Given theta and U, find another U which reduces the 2nd Renyi entropy.

class tenpy.algorithms.disentangler.RenyiDisentangler(parent)[source]

Bases: Disentangler

Iterative find U which minimized the second Renyi entropy.

See [hauschild2018].

Reads of the following options as break criteria for the iteration:

key

type

description

disent_eps

float

Break, if the change in the Renyi entropy S(n=2) per iteration is smaller than this value.

disent_max_iter

float

Maximum number of iterations to perform.

Arguments and return values are the same as for disentangle().

iter(theta, U)[source]

Given theta and U, find another U which reduces the 2nd Renyi entropy.

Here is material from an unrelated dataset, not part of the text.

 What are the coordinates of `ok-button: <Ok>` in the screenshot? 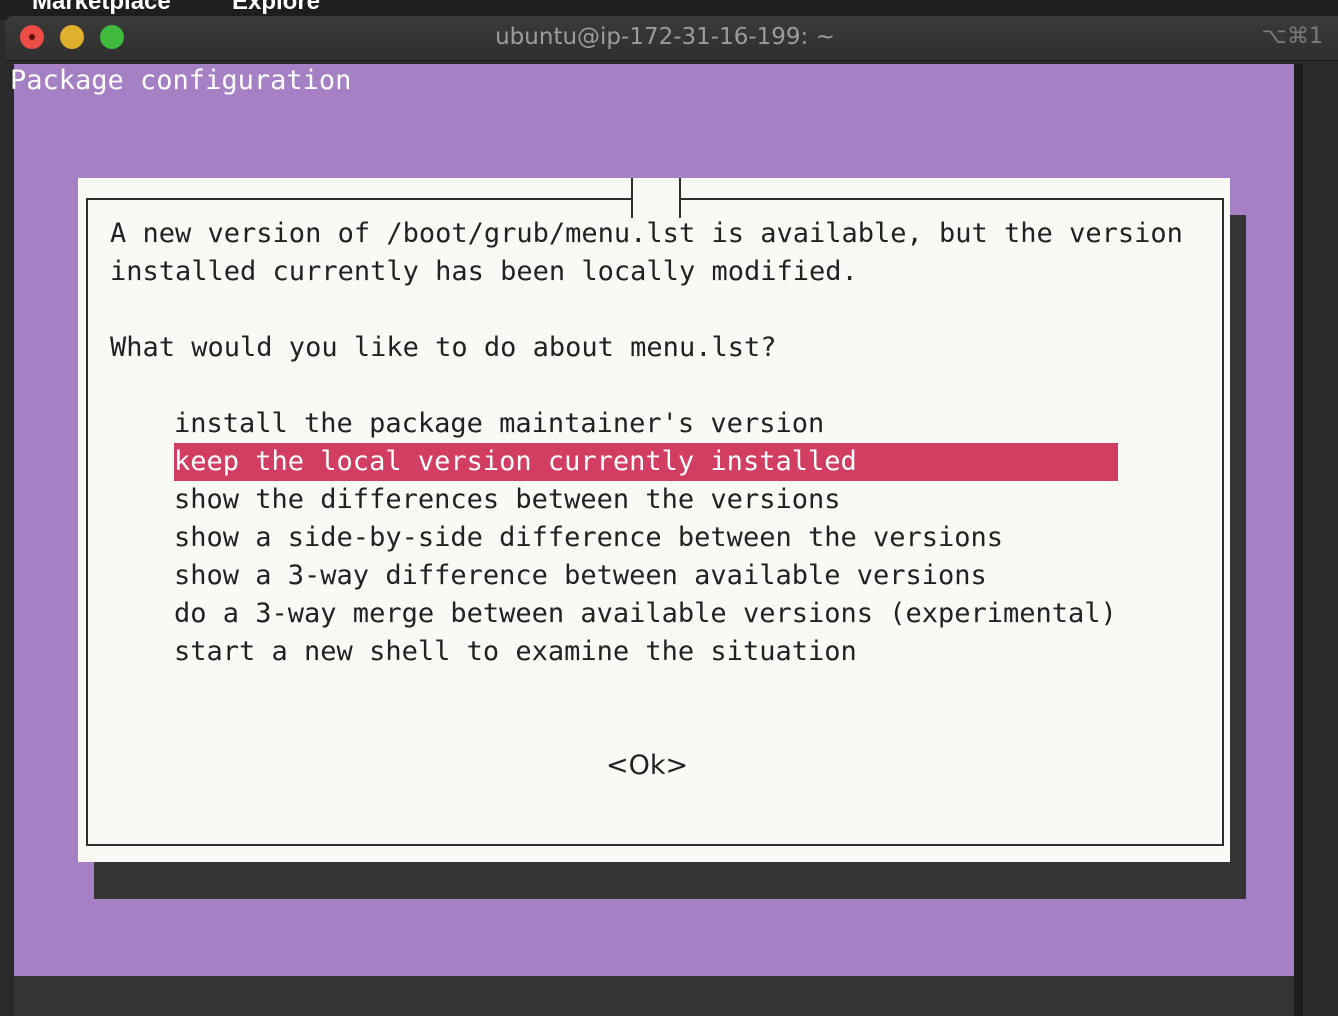 It's located at (647, 766).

Temporarily view the different U as independent and minimized one of them - this corresponds to a linearization of the cost function. Defining Utheta as the application of U to theta, and combining the p legs of theta with 'vL', 'vR', this function contracts:

|     .----theta----.
|     |    |   |    |
|     |    q0  q1   |
|     |             |
|     |        q1*  |
|     |        |    |
|     |  .-Utheta*-.
|     |  | |
|     |  .-Utheta--.
|     |        |    |
|     |    q0* |    |
|     |    |   |    |
|     .----Utheta*-.

The trace yields the second Renyi entropy S2. Further, we calculate the unitary U with maximum overlap with this network.

Parameters:
  • theta (Array) – Two-site wave function to be disentangled.

  • U (Array) – The previous guess for U; with legs 'q0', 'q1', 'q0*', 'q1*'.

Returns:

  • S2 (float) – Renyi entropy (n=2), \(S2 = \frac{1}{1-2} \log tr(\rho_L^2)\) of U theta.

  • new_U (Array) – Unitary with legs 'q0', 'q1', 'q0*', 'q1*', which should disentangle theta.